This article was written by Jeff Lenning

37 comments:

  1. Hanna Azar
    Reply

    WOW ,,, you solved a great problem for me ,,, very much appreciated …

    1. jefflenning Post author
      Reply

      You are very welcome!

  2. L E Boyd
    Reply

    Is there any way to replace the $b8 with something like [Invoice]8?

    1. jefflenning Post author
      Reply

      L E Boyd,
      Yes! One way to replace the cell reference $B8 is by naming the CustID report column with a name such as CustID. Then, you can use the name CustID in your formula, and, you can use it without a row reference since Excel will default to referencing the cell within the range that lies on the same row as the formula. I’ve uploaded an updated version that demonstrates this technique for reference. The download is RetrieveTableData2.
      Hope it helps!
      Thanks
      Jeff

  3. Mikef
    Reply

    This gets me halfway to where I want to be. I have a similar issue but I also have multiple tables that have identical structure. I need to be able to dynamically change the table name. In the past, I have been able to construct formulas that dynamically change by using the indirect formula. That appears to only create cell references. I have tried concatenate and text function but I keep getting #value errors. When I look at the the results of the function argument, it appears the table[col] argument has quotes around it.
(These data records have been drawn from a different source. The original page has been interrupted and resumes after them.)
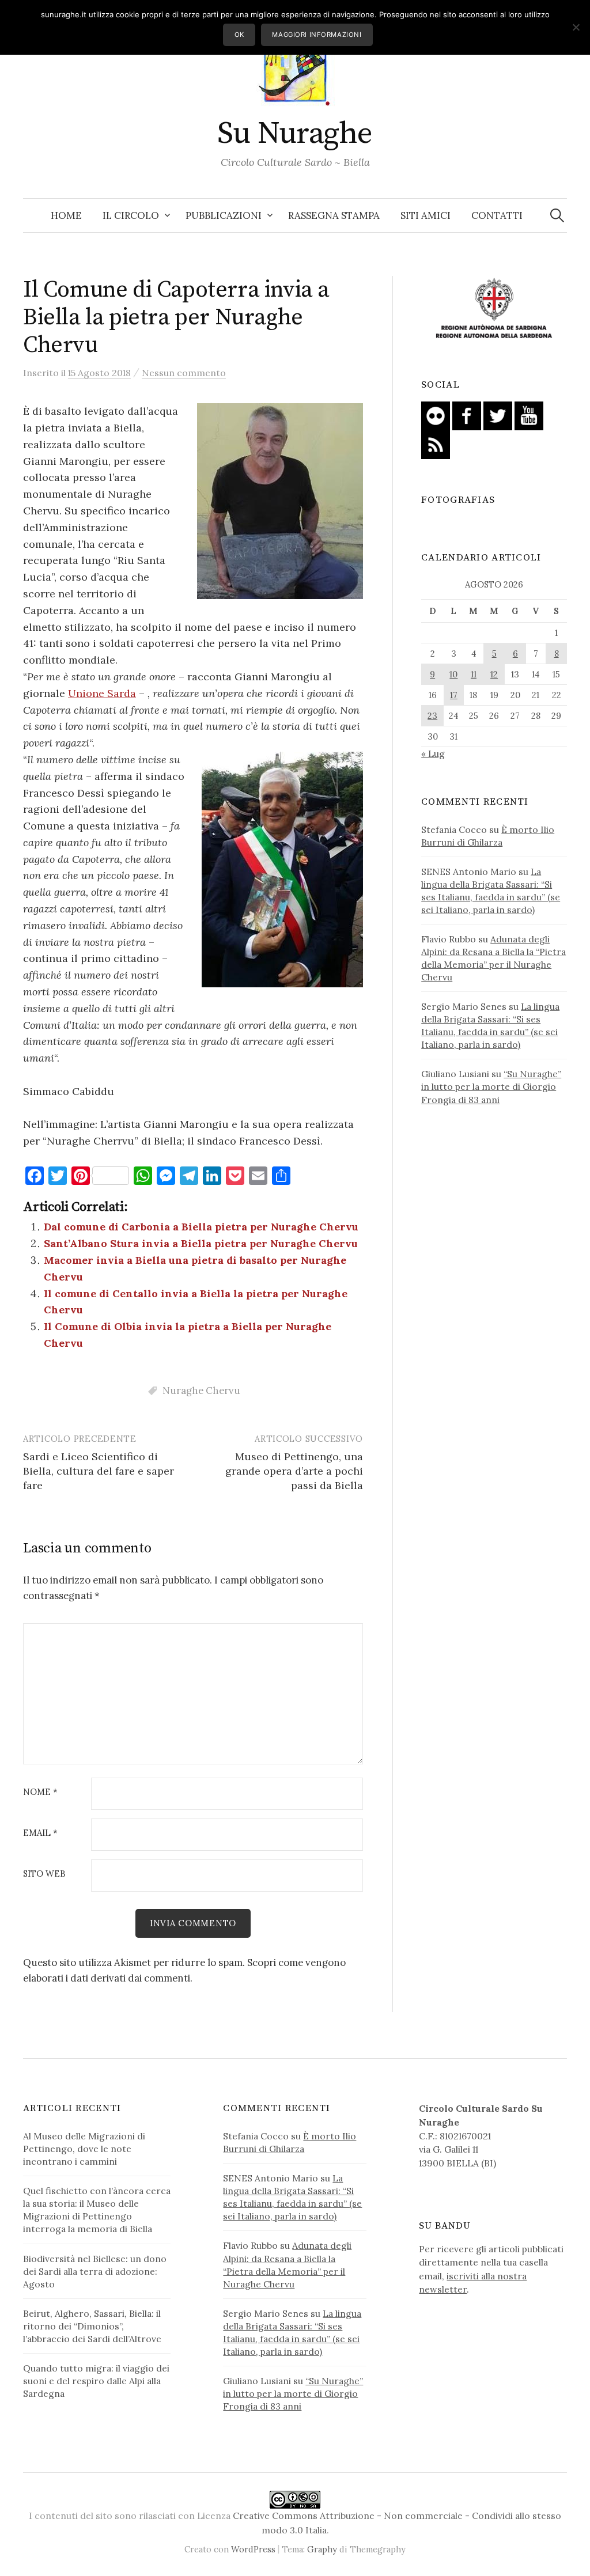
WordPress (253, 2549)
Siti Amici (425, 215)
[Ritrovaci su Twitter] (497, 415)
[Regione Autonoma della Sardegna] (494, 309)
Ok (239, 35)
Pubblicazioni (224, 215)
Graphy (322, 2549)
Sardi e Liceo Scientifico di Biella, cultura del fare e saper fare (98, 1471)
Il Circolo (131, 215)
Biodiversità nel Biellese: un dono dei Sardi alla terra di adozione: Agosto (95, 2271)
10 (453, 674)
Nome (40, 1792)
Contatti (497, 215)
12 (494, 674)
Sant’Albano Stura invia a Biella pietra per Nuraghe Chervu (201, 1243)
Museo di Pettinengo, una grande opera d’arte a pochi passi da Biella (294, 1471)
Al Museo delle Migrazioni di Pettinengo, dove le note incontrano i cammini (84, 2148)
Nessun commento (184, 372)
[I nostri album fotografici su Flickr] (435, 415)
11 (473, 674)
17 (453, 695)
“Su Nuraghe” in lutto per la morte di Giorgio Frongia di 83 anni (491, 1086)
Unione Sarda (102, 693)
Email (40, 1833)
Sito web (44, 1874)
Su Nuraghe (295, 133)
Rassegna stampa (334, 215)
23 (432, 715)
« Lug (433, 753)
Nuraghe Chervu (201, 1390)
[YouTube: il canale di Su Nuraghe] (529, 415)
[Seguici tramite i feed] (435, 443)
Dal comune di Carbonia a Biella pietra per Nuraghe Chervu (201, 1226)
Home (66, 215)
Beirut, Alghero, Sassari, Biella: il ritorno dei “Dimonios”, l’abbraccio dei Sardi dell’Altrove (92, 2326)
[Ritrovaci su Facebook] (466, 415)
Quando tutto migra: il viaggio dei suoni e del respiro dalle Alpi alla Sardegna (96, 2380)
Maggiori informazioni (316, 35)
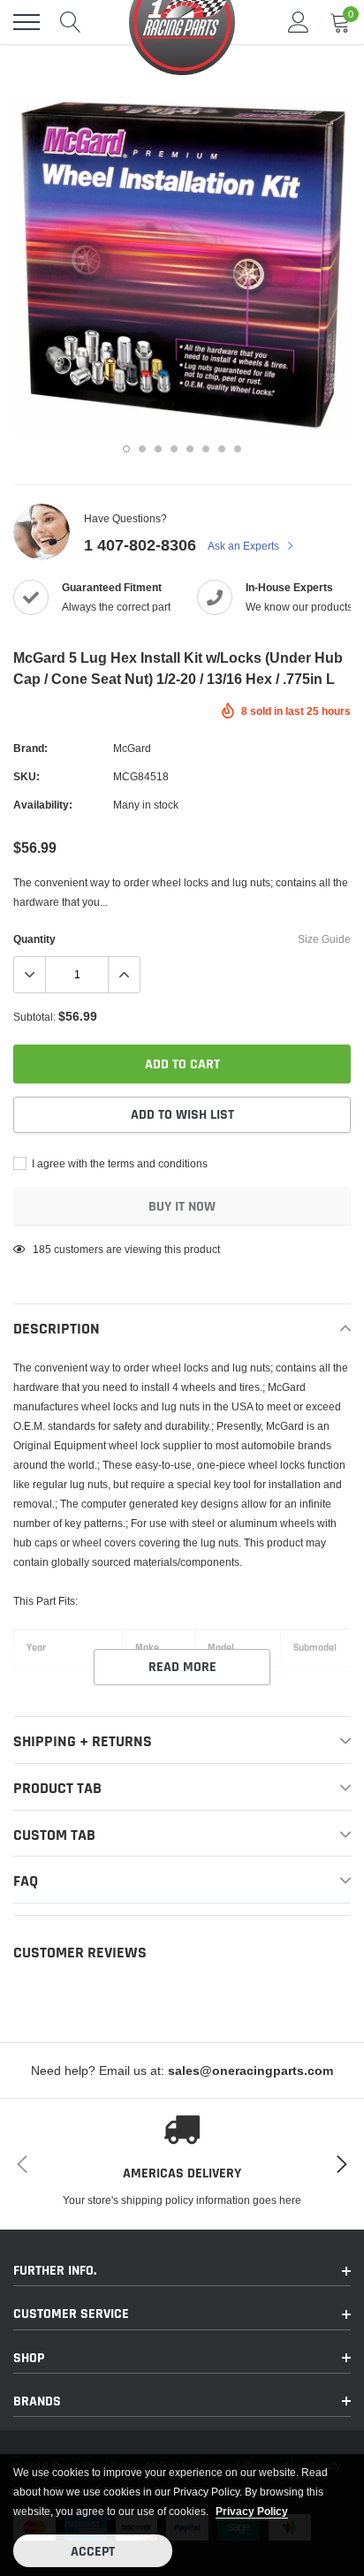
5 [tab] (189, 448)
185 (42, 1249)
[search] (70, 22)
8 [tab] (237, 448)
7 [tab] (221, 448)
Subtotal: (34, 1016)
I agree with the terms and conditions (118, 1163)
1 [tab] (126, 448)
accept (93, 2551)
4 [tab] (174, 448)
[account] (298, 21)
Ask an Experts (245, 545)
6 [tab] (205, 448)
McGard (132, 748)
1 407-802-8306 (140, 545)
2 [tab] (142, 448)
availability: (42, 804)
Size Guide (324, 939)
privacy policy (252, 2511)
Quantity (34, 939)
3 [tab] (158, 448)
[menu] (26, 22)
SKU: (26, 776)
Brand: (30, 748)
    1. jefflenning Post author
      Reply

      Mikef,

      If you need to dynamically change the table name, you are exactly correct, you’ll want to use the INDIRECT function. Taking it one step at a time, you can replace the structured table references with the INDIRECT function as follows:

      =SUMIFS(INDEX(INDIRECT("tbl_inv"),,MATCH(C$10,INDIRECT("tbl_inv[#Headers]"),0)),INDIRECT("tbl_inv[[CustID]:[CustID]]"),$B11)
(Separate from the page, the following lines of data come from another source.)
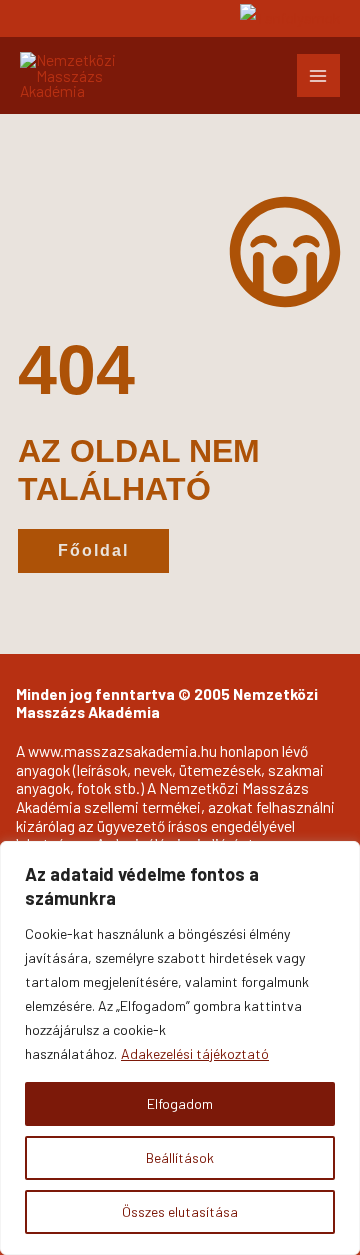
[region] (180, 1048)
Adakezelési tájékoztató (195, 1053)
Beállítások (180, 1157)
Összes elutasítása (180, 1211)
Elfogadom (180, 1103)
      Once that formula is working, we can put the table name in a cell and then use the cell reference in the formula. For example, if we stored the table name (tbl_inv) in cell C6, then, we could update the formula as follows:

      =SUMIFS(INDEX(INDIRECT($C$6),,MATCH(C$10,INDIRECT($C$6&"[#Headers]"),0)),INDIRECT($C$6&"[[CustID]:[CustID]]"),$B11)

      The key to making INDIRECT work is that you’ll want to store the table name in a cell to make it easy to update, and then use concatenation to join text string references to the table name, for example, INDIRECT($C$6&”[#Headers]”).

      Hope this helps!

      Thanks.
      Jeff

      1. Kris Lyttle
        Reply

        I have a slightly different problem: I have multiple reference tables on a separate sheet from my summary table… and I’m using Data Validation Drop-down lists in the summary. When I tried the formula, it doesn’t work.

        Is there a work-around? Thanks in advance.

        1. jefflenning Post author
          Reply

          Kris,
          If you have multiple reference tables, and you’d like your formula to retrieve values from different tables based on the selection in a drop-down, then you could consider using the INDIRECT worksheet function. This technique is discussed in the following Excel University blog post, I hope it helps!
          https://www.excel-university.com/referring-to-tables-indirectly-with-indirect/
          Thanks
          Jeff

  4. Gwen
    Reply

    I have a table of data, first name last name and company name as well as badge number and classification, I have written the range_vlookup but ultimately I want to be able to type into one cell and “find” a complete name and have the vlookup complete the other columns fields for there , for example if I type it in “jas” it will present me with the options of all the Jason’s that are available in the table I can then choose the right one and the rest off the formula will complete, for the life of me I cannot find how to create a search if the table to work with the vlookup is there a way?

  5. ron omegna
    Reply

    jeff,

    this is excellent – thank you for the insight on the headers row.
    can I extend the concept with a question?
    can you UPDATE a header value?

    I take a weekly feed of data; the fields I choose can be modified in each feed.
    the source sends the main extract AND a ‘key’ extract to match.
    the ‘key’ extract contains the mnemonic column ‘headers’ for the main extract, plus the English language equivalent of the mnemonic.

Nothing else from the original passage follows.